▶ [Exercise goal]
Every line below that has "screenshot" in it should be copied.

▶ [Provided information]
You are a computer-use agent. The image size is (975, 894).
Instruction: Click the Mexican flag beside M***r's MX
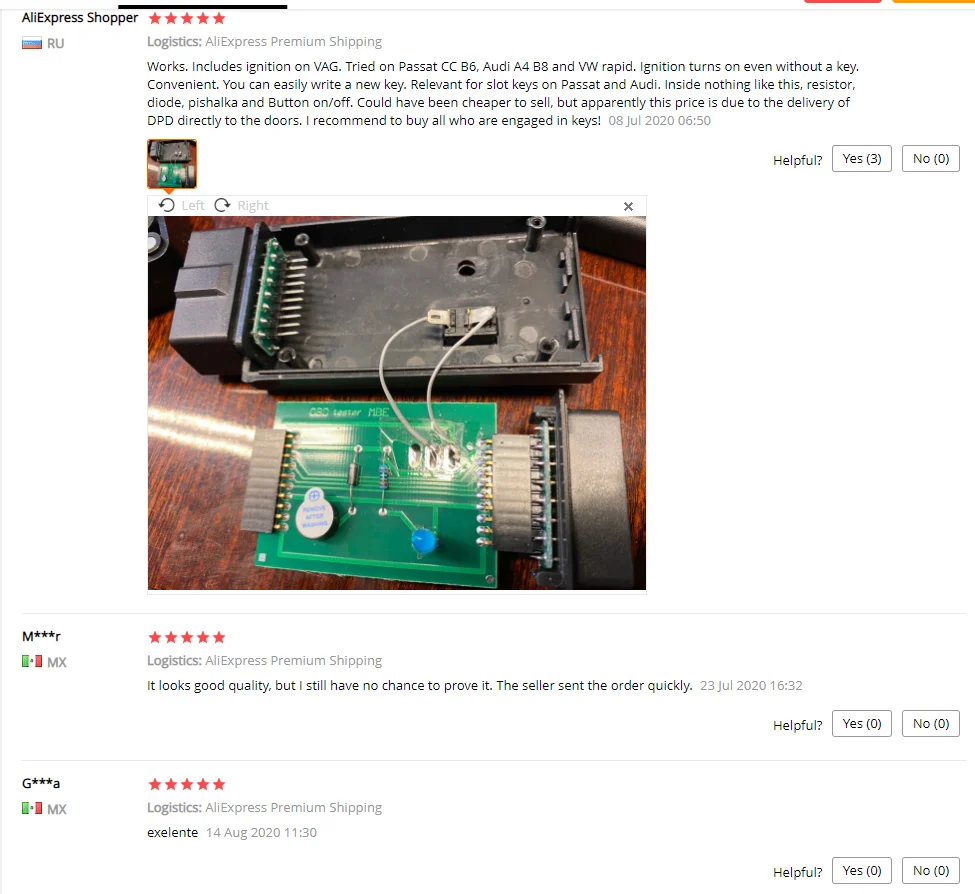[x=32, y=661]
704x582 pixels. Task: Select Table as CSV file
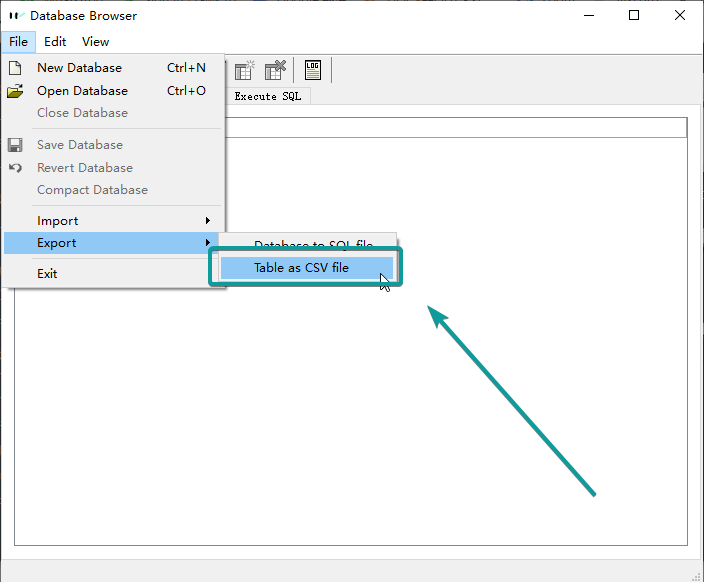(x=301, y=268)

...

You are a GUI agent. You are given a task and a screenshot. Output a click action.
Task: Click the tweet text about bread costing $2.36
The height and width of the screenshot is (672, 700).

* * *

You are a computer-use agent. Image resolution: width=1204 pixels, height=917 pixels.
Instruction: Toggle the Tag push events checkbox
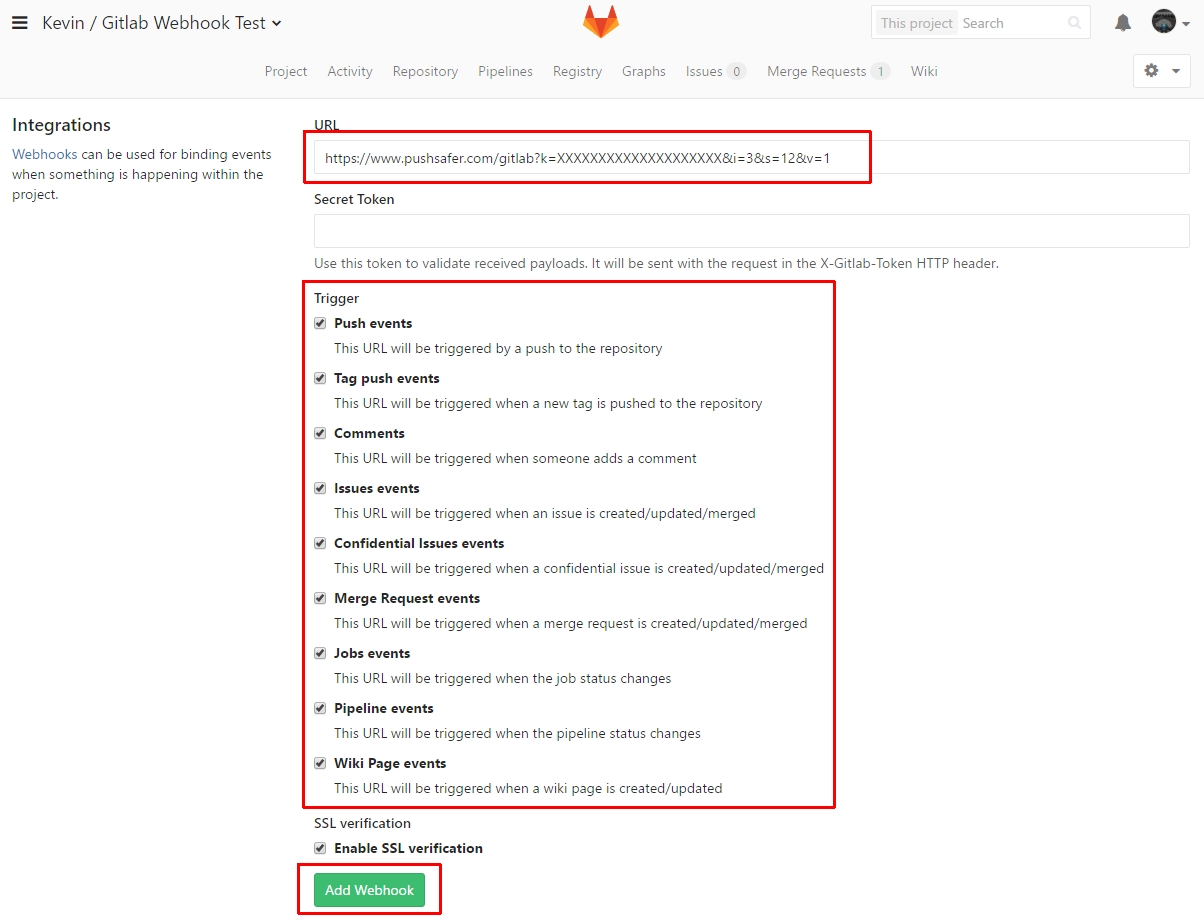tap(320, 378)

▶ [Exercise response]
You are a GUI agent. You are given a task and a screenshot. Output a click action.
The height and width of the screenshot is (672, 700).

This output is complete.